Tuesday, December 16, 2014


Image courtesy of  Ts88Rm at deviantart.com
Five Views of a Christmas Tree
By Judith Cullen
(c) 2014

View Two

I had not yet reached the first legal portal of “majority” yet.  That would come in May of the next year.  This was, however, my first “adult” Christmas.  Perhaps it was actually the final Christmas of an era.  The tree had come out with the regiment of long tradition, and stood proudly in its place before the front windows, alight and sparkling.

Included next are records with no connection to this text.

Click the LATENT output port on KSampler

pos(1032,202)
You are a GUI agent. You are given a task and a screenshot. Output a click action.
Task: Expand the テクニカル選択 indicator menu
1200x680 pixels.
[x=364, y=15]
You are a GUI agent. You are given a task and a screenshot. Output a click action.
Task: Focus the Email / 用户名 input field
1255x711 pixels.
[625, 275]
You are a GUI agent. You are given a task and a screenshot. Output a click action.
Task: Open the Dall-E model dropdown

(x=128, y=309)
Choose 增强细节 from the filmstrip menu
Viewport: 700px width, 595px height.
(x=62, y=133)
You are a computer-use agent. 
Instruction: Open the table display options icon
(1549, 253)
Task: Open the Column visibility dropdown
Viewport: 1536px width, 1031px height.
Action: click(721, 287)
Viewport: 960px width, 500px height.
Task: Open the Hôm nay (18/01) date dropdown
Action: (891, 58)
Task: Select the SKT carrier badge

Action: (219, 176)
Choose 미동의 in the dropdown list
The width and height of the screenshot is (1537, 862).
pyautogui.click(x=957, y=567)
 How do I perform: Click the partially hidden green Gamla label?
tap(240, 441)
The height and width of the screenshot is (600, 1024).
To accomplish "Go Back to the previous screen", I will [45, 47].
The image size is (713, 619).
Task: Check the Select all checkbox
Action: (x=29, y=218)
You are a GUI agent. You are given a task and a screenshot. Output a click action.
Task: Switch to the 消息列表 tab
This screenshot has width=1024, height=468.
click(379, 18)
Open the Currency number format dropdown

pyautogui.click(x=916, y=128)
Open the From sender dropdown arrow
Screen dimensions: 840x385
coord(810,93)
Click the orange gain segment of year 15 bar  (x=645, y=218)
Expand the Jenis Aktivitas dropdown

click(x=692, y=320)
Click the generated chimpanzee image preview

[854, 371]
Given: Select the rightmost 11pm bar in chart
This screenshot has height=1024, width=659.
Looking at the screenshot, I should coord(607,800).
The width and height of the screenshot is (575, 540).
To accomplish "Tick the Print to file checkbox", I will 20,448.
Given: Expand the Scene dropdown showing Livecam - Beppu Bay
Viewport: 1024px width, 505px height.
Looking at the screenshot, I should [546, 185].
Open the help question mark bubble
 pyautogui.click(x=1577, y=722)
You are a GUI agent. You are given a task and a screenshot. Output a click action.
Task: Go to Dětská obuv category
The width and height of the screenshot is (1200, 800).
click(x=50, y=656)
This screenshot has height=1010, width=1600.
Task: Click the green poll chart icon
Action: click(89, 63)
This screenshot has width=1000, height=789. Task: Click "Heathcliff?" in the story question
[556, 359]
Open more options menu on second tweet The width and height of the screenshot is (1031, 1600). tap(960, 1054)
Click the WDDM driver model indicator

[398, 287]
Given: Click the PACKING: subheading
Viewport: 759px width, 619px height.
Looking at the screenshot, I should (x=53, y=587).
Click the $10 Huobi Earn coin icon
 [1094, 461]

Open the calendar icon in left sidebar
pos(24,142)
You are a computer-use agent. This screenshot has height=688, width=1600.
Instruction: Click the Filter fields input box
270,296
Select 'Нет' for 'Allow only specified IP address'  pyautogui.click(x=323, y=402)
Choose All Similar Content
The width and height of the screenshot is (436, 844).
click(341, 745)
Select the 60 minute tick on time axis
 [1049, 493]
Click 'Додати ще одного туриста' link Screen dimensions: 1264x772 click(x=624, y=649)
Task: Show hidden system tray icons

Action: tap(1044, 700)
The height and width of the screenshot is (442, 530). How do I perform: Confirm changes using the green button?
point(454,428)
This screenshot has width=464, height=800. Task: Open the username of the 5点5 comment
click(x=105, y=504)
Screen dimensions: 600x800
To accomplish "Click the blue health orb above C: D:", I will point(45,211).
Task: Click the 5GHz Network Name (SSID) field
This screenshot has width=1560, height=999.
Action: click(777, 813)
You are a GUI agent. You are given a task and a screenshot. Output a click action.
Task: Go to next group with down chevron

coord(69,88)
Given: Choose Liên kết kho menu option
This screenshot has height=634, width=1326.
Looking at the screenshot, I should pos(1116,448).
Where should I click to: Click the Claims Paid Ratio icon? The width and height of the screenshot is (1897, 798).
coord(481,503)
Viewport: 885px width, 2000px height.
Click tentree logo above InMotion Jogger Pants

As was also traditional, we brought the presents down and placed them under the tree on Christmas Eve.  This ritual had very defined steps which we never deviated from.  As youngest, I always went first.  There was the Santa hat to be worn, and the string of jingle bells on its crocheted red string.  Everyone but the “present-er” closed their eyes, munched on a Christmas cookie while the stereo played holiday music, and the gift delivering member of the family Ho-ho-ho’d their way into the living room and placed their presents under the tree.  If you had a lot of packages to deliver, it could be a challenge to “ho-ho” that long.  Mom always went last, and Dad had to sometimes stage her stuff in the adjacent front hall.  Since she wrapped for both herself and Dad, she always had the most packages to place.  Dad’s presents to her were wrapped by kid-assist.  We’d open our eyes after each family member had done their placing, and were appropriately impressed, with much “Oooo-ing” and “Aaahh-ing.”

Writing it all out and reading it through I can see that describing it doesn’t truly reflect the joy and fun we derived from this.  Simple pleasures seldom bear up to the scrutiny of analysis.  The beauty is their essential lack of complexity.  We looked forward to this.  I looked forward to it, even at the jaded age of 17.  We laughed, when the ho-ho patter got too strained.  Or the year someone dropped a present coming down the stairs and “ho-ho-ho” turned to “no-no-no.”  Fortunately, nothing was broken.  The hat was scratchy, the bells awkward, the patter tiring and we loved it!

For the most part, the beverage of choice at these events was hot chocolate with a smattering of crushed candy cane or maybe a marshmallow.  We snacked on homemade Christmas cookies and whatever else suited Mom’s fancy.  We slurped our drinks.  We laughed, and started reciting the litany of family holiday quips from previous years.  “The Turkey is the one with the knife and fork in his hand” – courtesy of an extended family gathering in which the inexperienced carver mutilated the bird.  “It’s a shotgun” – courtesy of my maternal Grandfather who annually picked up either the smallest or most improbably shaped package, rattled it, and thought for a moment before uttering the much remembered words.

Mulled Wine (public domain)
In my mid-teen years, my Mom discovered a recipe for a spiced wine that suited Dad’s tastes and her sense of what was not too boozy.  That threshold was very low.  Mom and Dad were not big drinkers.  “Wine Spritzers” of wine and Seven-Up were pretty much the extent of things. This recipe involved wine, cranberry juice, and a variety of smaller ingredients and spices which blended into a wonderful warm drink incongruously called “Glogg.”  Having never met a recipe she couldn’t improve, Mom added a touch of orange juice which gave the over all flavor a little spark. I am sure it once had a more elegant name, but Glogg was all I ever knew it by.  It became a part of the Christmas Eve bill of fare, even delaying the start of the present-placing festivities while it reached its optimum serving temperature.

This particular year, I was allowed to have some for the very first time.  I could hardly contain myself.  I was going to get to drink a grown-up drink!  What was more, one that contained WINE!  This seemed like a fairly liberal maneuver on the part of my parents, especially my Mom who was a very good parent and not known for being an easy touch to the passing whimsies of her children.  But sure enough, I got to Glogg!

I remember savoring the drink’s appeal.  It was not too fruity, the wine was not overbearing, the spices were just right.  It warmed you from the inside, enabling the onset of a pleasant holiday glow.  I slurped my first cup eagerly, and went back for a second.

I can’t recall if I stopped at two cups or not.  It was really delicious and did not taste dangerous at all.  It tasted sweet, exotic, and very adult.  What I do remember is the inside of the Christmas tree.  Yes, you read that correctly so there’s no need to go back and look again.  I did write: “the inside of the Christmas tree.”  There wasn’t that much wine in the Glogg, and the intoxicating properties of cranberry and orange juice – even combined – are dubious.  Never the less, there I was on Christmas Eve of my 17th year, with my head wedged in among the presents, flat on my back, staring up through the branches of the Christmas tree and giggling.  That year, the tree was not the only thing lit on the night before Christmas.